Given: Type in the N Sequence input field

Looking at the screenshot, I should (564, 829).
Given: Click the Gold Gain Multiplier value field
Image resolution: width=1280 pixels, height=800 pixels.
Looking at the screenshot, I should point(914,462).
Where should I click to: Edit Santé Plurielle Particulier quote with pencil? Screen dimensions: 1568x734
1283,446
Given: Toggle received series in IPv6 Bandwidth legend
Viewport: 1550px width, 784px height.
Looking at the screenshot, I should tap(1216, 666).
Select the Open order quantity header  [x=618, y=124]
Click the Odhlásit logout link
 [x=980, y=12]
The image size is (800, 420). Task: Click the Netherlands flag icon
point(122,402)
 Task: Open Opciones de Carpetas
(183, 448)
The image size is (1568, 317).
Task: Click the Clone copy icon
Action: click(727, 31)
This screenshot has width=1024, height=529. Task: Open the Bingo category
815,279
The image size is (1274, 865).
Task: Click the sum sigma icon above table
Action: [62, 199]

-------------------------

▶ [TASK PROMPT]
Transcribe each line of the listing exactly.

▶ [SOLVED PROBLEM]
Given: Type in the N Sequence input field

Looking at the screenshot, I should (564, 829).
Given: Click the Gold Gain Multiplier value field
Image resolution: width=1280 pixels, height=800 pixels.
Looking at the screenshot, I should point(914,462).
Where should I click to: Edit Santé Plurielle Particulier quote with pencil? Screen dimensions: 1568x734
1283,446
Given: Toggle received series in IPv6 Bandwidth legend
Viewport: 1550px width, 784px height.
Looking at the screenshot, I should tap(1216, 666).
Select the Open order quantity header  [x=618, y=124]
Click the Odhlásit logout link
 [x=980, y=12]
The image size is (800, 420). Task: Click the Netherlands flag icon
point(122,402)
 Task: Open Opciones de Carpetas
(183, 448)
The image size is (1568, 317).
Task: Click the Clone copy icon
Action: click(727, 31)
This screenshot has width=1024, height=529. Task: Open the Bingo category
815,279
The image size is (1274, 865).
Task: Click the sum sigma icon above table
Action: [62, 199]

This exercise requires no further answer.